Por Yara Aquino

Brasília – Um grupo de índios de nove etnias vindos do Maranhão e do Amazonas fazem manifestação ao lado do Palácio do Planalto pedindo a revogação da Portaria 303 da Advocacia-Geral da União. Ainda sem data para entrar em vigor, a norma estende a todas as terras indígenas do país as condicionantes definidas pelo Supremo Tribunal Federal (STF) no julgamento da demarcação da Terra Indígena Raposa Serra do Sol, em 2009.

Eles querem conversar com o advogado-geral da União, Luís Inácio Adams, para pedir a revogação da portaria. Por isso, foram ao Palácio do Planalto, onde pensavam encontrá-lo. O ministro tinha reunião agendada com a ministra-chefe da Casa Civil, Gleisi Hoffmann, durante a manhã. A reunião já foi encerrada, segundo assessores.
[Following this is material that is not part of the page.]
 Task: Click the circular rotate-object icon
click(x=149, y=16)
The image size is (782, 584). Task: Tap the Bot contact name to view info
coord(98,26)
De acordo com o integrante do Conselho Indigenista Missionários (Cimi) Egon Heck, que acompanha os índios, além de protestar contra a portaria, eles reivindicam melhoria dos serviços de saúde e agilidade na demarcação de terras indígenas. “Pedimos urgência na solução da situação calamitosa de saúde indígena e também o controle da exploração ilegal de madeira nas áreas indígenas”, disse Egon.

Lideranças indígenas argumentam que as regras colocadas na portaria ameaçam um processo já consolidado. Na prática, a medida proíbe, por exemplo, a ampliação de áreas indígenas já demarcadas, a venda ou arrendamento de qualquer parte desses territórios, quando significar a restrição do pleno usufruto, e a posse direta da área pelas comunidades indígenas.

Após a polêmica provocada pela portaria, a Advocacia-Geral da União (AGU) decidiu esperar a publicação do acórdão do Supremo Tribunal Federal (STF) para colocá-la em vigor. A data em que os ministros do STF julgarão os embargos ainda não está definida.